Reunidos a Su Nombre
¿Qué fue de los que regresaron con Zorobabel, Esdras y Nehemías? En los evangelios, unos cuatrocientos años después, vemos el estado de cosas en Judea. Estaban los saduceos liberales y los fariseos piadosos, cuyo nombre tal vez deriva de la palabra hebrea “separar”. Los saduceos no conocían las escrituras ni el poder de Dios (Mateo 22:29). Los fariseos fueron condenados por su iniquidad e hipocresía: “Así también vosotros aparentáis exteriormente justos ante los hombres, pero por dentro estáis llenos de hipocresía e iniquidad” (Mateo 23:28). La carne tenderá hacia la liberalidad donde no hay conocimiento de la verdad y hacia la legalidad cuando toma e intenta actuar sobre el conocimiento. Vivimos en una época en que la separación del mal se considera de mente estrecha. Sin embargo, viene un día en que: “el vil ya no será llamado liberal, ni se dirá que [sea] abundante” (Isaías 32: 5).
En medio del triste estado de cosas en Judea, encontramos a Simeón y Ana y a aquellos que buscaban la redención en Jerusalén.
“Y había una Ana, una profetisa, la hija de Phanuel, de la tribu de Aser... que no se apartó del templo, sino que sirvió [a Dios] con ayunos y oraciones noche y día. Y ella viniendo en aquel instante dio gracias igualmente al Señor, y habló de él a todos los que buscaban redención en Jerusalén” (Lucas 2:36-38).
Este es ese pequeño remanente del que se habla en Malaquías; temían al Señor y hablaban a menudo unos con otros. Eran sus joyas preciosas.
“Porque donde dos o tres están reunidos para mi nombre, allí estoy yo en medio de ellos” (Mateo 18:20 JND).
“He aquí, los haré... saber que yo te he amado” (Apocalipsis 3:9).

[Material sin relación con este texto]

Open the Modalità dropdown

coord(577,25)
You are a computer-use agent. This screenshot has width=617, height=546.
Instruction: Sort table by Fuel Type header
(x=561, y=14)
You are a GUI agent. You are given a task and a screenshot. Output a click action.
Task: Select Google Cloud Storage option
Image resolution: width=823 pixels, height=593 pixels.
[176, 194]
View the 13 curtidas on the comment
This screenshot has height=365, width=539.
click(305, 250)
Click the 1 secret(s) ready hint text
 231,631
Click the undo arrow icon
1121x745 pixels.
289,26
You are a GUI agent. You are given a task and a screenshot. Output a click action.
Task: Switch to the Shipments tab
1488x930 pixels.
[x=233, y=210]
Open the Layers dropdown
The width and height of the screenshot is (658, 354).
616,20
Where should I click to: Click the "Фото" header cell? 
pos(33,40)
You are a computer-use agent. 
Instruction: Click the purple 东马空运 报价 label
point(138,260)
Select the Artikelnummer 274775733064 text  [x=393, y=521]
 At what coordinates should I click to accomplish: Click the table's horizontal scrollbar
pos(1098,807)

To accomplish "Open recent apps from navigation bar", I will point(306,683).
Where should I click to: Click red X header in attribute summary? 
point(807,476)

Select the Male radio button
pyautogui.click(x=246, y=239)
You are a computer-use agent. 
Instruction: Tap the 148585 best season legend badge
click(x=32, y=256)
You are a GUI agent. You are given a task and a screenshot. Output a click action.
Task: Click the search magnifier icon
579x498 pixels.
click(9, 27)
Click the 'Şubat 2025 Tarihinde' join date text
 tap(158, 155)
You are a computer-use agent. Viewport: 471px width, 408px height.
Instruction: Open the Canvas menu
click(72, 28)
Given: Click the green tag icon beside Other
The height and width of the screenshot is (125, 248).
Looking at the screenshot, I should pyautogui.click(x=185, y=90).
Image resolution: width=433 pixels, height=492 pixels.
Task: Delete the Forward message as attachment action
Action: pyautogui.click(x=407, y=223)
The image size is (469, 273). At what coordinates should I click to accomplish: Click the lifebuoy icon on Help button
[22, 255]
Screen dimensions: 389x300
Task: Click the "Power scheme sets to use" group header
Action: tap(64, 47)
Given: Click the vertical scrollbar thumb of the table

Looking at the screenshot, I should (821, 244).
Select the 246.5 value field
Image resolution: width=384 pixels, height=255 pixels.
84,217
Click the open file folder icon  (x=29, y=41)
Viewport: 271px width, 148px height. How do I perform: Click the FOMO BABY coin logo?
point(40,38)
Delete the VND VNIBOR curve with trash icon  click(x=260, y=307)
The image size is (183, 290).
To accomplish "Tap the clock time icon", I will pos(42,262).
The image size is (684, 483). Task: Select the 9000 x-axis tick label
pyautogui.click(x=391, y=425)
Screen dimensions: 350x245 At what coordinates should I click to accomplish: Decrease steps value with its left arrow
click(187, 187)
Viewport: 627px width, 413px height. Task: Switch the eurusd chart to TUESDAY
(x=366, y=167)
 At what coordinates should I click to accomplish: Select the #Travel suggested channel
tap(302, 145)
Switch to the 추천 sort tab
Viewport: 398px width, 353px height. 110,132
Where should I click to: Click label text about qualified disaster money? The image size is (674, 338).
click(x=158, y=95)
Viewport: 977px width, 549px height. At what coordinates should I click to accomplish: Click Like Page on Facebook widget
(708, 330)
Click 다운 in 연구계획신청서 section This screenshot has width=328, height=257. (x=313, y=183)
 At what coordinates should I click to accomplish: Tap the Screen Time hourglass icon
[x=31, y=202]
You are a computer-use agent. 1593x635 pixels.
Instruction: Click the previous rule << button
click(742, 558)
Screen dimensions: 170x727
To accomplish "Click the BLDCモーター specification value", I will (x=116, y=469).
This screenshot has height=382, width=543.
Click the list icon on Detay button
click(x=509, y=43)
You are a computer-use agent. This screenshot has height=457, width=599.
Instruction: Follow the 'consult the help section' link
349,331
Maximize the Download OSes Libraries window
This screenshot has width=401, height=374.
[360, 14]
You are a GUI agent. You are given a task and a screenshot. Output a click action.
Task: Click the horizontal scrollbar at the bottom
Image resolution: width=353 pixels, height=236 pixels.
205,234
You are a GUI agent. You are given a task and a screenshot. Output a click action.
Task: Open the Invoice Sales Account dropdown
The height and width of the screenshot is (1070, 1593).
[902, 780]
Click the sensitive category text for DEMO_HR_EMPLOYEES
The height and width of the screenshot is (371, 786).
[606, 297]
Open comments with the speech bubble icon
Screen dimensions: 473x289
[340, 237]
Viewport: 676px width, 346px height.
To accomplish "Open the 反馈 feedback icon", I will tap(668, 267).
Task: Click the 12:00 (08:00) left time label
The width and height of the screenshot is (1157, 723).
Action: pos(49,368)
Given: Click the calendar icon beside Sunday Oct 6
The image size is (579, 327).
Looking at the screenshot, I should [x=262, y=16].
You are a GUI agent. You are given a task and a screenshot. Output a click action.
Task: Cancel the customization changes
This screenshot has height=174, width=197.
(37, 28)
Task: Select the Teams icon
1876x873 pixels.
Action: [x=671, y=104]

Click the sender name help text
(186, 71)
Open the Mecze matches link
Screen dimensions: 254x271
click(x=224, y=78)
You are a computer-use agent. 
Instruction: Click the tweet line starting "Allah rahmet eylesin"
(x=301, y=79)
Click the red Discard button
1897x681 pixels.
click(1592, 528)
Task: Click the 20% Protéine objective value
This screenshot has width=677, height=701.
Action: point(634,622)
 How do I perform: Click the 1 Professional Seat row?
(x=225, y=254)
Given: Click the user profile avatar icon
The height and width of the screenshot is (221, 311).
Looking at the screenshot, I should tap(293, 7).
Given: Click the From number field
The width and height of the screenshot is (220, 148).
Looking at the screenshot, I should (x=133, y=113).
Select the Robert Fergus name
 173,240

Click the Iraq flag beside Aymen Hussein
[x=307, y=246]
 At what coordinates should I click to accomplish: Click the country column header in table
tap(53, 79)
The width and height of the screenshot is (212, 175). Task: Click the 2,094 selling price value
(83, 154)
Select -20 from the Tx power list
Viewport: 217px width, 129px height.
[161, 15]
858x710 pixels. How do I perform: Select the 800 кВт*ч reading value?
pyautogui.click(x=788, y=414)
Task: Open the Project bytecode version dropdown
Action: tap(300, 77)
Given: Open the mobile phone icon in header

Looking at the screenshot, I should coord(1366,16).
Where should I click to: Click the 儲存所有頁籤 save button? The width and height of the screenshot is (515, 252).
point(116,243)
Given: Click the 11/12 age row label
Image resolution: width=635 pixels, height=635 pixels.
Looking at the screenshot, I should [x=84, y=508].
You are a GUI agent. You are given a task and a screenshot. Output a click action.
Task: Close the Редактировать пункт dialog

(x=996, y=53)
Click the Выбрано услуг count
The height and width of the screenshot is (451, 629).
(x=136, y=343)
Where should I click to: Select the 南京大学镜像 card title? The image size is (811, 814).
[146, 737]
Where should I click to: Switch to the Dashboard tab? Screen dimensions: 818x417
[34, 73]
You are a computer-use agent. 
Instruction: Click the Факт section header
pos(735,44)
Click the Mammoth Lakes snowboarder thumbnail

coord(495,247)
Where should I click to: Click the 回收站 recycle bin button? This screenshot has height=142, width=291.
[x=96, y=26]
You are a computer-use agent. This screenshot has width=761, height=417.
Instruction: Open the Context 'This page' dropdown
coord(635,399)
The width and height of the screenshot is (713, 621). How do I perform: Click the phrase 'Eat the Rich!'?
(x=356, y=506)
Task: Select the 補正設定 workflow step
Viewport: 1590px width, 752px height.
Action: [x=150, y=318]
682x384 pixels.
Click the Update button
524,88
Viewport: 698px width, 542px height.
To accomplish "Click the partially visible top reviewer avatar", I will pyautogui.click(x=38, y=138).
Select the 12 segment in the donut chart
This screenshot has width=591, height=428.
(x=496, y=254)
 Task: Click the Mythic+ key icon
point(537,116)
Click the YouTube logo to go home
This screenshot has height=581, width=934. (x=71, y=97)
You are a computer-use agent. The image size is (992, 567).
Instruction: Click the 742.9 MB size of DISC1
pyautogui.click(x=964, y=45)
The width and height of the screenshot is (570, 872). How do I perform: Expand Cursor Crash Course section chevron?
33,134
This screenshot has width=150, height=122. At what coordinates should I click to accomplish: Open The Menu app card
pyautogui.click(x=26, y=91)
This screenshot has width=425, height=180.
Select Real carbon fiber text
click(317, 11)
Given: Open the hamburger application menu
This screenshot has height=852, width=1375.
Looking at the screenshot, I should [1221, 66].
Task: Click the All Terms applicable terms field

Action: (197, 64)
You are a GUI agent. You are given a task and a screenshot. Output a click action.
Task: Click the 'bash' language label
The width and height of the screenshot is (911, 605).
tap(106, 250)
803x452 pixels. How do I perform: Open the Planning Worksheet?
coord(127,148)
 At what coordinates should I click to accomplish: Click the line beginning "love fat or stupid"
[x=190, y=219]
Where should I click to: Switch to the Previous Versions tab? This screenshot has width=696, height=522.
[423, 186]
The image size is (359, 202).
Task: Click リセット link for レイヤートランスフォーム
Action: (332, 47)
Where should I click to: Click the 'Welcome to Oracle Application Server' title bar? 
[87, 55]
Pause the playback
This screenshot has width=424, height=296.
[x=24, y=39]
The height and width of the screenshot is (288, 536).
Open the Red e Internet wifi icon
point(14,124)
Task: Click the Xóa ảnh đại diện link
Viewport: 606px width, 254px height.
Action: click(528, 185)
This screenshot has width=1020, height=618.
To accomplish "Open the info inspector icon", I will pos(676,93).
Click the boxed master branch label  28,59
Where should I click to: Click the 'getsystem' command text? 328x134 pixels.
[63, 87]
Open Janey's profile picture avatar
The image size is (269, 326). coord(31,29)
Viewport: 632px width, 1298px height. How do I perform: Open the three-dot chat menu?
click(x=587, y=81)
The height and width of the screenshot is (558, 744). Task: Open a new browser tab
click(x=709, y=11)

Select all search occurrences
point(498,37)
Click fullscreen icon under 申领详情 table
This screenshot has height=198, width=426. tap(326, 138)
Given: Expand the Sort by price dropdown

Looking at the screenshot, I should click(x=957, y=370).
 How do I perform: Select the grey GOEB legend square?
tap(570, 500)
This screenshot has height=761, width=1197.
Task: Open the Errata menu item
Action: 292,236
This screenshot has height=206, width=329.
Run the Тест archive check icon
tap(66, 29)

Incluso en este día de ruina hay un camino para los fieles. Es claramente un camino de simple sumisión a Su palabra y dejar que el Espíritu Santo haga Su obra. Al igual que con Esdras y Nehemías, la ruina sólo se acentuará. Este es el personaje de Filadelfia. No es una demostración externa de poder —la sinagoga de Satanás sería eso— sino una simple fidelidad al caminar con Dios en medio del mal.
“Pero si andamos en la luz, como Él está en la luz, tenemos comunión unos con otros” (1 Juan 1:7).
Existe un peligro real de perder de vista la ruina y de ponernos en algo, es cuando nos volvemos farisaicos. No puede haber lugar para nosotros en nuestros pensamientos, cuando Cristo es nuestro objeto.